No sé si nos damos cuenta, nosotros ahora, de lo que significan aquellas palabras en boca de aquella persona. Reconocer en la persona de Jesús, cansado (de caminar por caminos polvorientos), desalentado (de hablar a galileos descreídos), y apremiado por llegar a Jerusalén y enfrentarse a los poderes fácticos, al hijo de Dios vivo; y que este reconocimiento lo haga una persona como Pedro, un pescador del lago, un hombre sin cultura, un padre de familia normal y corriente, está diciendo algo muy importante: el corazón no engaña. Y Pedro habla no por la boca, sino con el corazón. Puede incluso que ni él mismo fuera consciente de lo que había dicho, pero al decirlo se labró su propio futuro.
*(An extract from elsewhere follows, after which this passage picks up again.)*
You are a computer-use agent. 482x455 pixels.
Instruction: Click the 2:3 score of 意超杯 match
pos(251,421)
La rutina, el seguir con más o menos indolencia dejándonos llevar por el curso normal de los acontecimientos de la vida, el ir tirando puede verse sorprendido por un momento de franqueza, de sinceridad, de espontaneidad no pretendida que marque para siempre nuestra vida. Y eso no es fácil, porque generalmente vamos armados, prevenidos para que no nos pillen, siempre sobre aviso para no caer en una indiscreción…
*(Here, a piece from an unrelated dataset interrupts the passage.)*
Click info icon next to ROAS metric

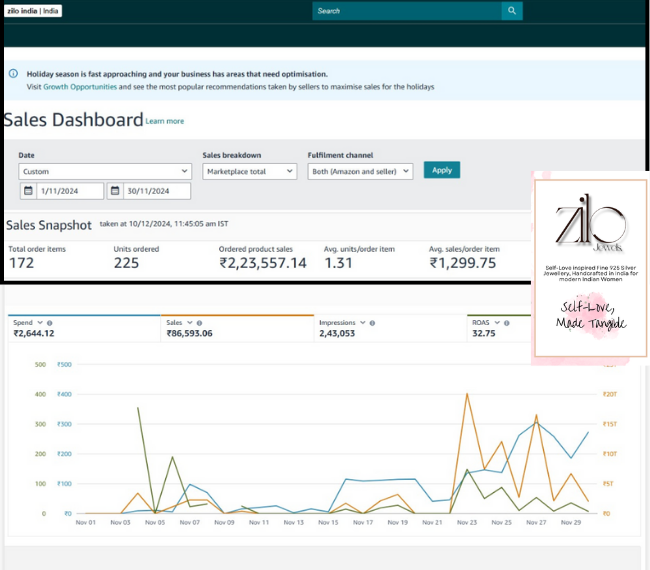[x=504, y=323]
La fe en Dios y en Jesús, la fe cristiana está menos en los saberes, en los catecismos, en lo aprendido de memoria, y mucho más en el corazón, en los sentimientos, en el dejarnos sorprender por Dios mismo que actúa en nosotros si le dejamos bajando nuestras defensas.
Pedro se ganó los piropos y felicitaciones de Jesús, y al mismo tiempo contribuyó a reafirmar el ánimo de Jesús en la misión que había recibido del Padre.
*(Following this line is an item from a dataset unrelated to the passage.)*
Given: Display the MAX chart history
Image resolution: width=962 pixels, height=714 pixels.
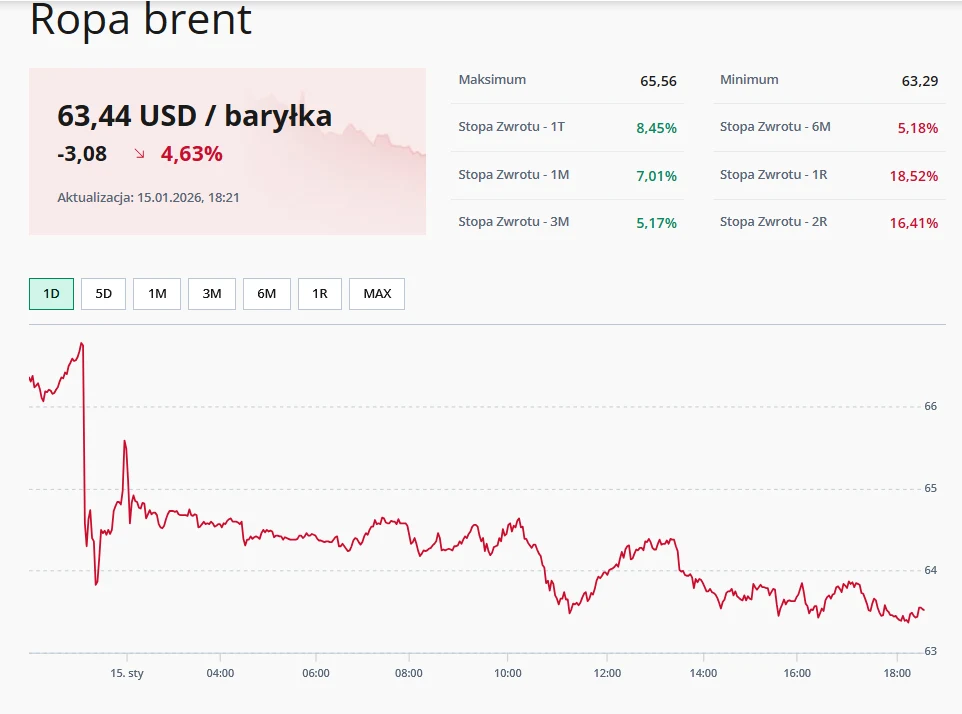Looking at the screenshot, I should click(x=376, y=293).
¡Ojo!, pues, con nuestras respuestas. ¡Cuidado! con lo que hacemos y con lo que decimos. ¡Atención! porque alguien puede estar pendiente de cómo vivimos nuestra fe, y por no hacerlo bien estamos desperdiciando ocasión de ayudarle.
La fe requiere compromiso, no sólo buenas palabras.

Domingo 19º del Tiempo Ordinario


El mensaje que yo deduzco de estas lecturas bíblicas es que nuestro Dios, el Dios de Jesús de Nazaret, no está en la violencia sino en la paz, no en la tormenta sino en el sosiego, no en el huracán sino en la calma, no en la voz tonante sino en el susurro delicado.
Las situaciones de peligro de cualquier tipo están ahí, y no siempre las podemos evitar. Y es normal que nos invada el miedo, incluso el terror. Pero existe una terapia para superarlo, y eso es lo que el evangelio quiere indicarnos. El creyente sabe que cualquier situación, incluso las difíciles, están habitadas por la presencia de Dios. Que Dios está ahí, en medio, a nuestro lado. Al creyente se le pide que confíe no en su fe, ni en sus fuerzas, sino en Jesús.
Pero no es cuestión de palabras bonitas, que son las que solemos decir los curas en las homilías. De alguna manera nos tenemos que poner en disposición de adquirir confianza y tener valor.
Dice el Evangelio que Jesús subió al monte a solas para orar. ¿Para qué? Seguramente para estar con Dios, para sentirle cercano y Padre, para aclararse más y más en lo que ha de hacer y en cómo hacerlo. Una fuente importante de confianza que vence al miedo está en la oración. Alguna forma de oración le es imprescindible a la vida cristiana.
Dios no estaba en el fuego ni en el huracán. Y si Dios no estaba allí, tampoco nosotros debemos estar ahí. Sólo la brisa construye. Ser como Dios es ser brisa suave para los demás, palabra amable, gesto cariñoso, compañía confiada.
En esta eucaristía, en la que Jesús se hace presente a través de la Palabra y del Pan, Jesús mismo susurra una vez más a cada uno de nosotros y a toda nuestra comunidad: ¡Animo, no temáis, soy yo!